▶ WHAT YOU WILL DO: Whichever lines include the word "Privacy", copy them as they appear in the data.

▶ EXTRACTED INFORMATION:
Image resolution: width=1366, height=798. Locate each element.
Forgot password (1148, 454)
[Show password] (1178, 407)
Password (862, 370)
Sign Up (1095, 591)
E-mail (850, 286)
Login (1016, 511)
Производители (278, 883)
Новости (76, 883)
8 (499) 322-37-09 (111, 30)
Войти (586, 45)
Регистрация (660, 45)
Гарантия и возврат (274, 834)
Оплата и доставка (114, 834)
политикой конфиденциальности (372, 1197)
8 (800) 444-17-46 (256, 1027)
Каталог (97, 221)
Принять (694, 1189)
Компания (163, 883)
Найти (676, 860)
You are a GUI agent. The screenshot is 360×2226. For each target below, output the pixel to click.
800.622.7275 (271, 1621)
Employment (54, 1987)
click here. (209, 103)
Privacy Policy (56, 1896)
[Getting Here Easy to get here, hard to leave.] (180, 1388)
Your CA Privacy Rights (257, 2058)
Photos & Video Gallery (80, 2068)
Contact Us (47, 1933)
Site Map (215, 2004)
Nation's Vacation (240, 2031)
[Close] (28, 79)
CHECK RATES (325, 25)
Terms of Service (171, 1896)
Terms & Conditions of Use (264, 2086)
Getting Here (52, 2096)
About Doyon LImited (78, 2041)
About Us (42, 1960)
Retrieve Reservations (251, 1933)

▶ SOLUTION:
Privacy Policy (56, 1896)
Your CA Privacy Rights (257, 2058)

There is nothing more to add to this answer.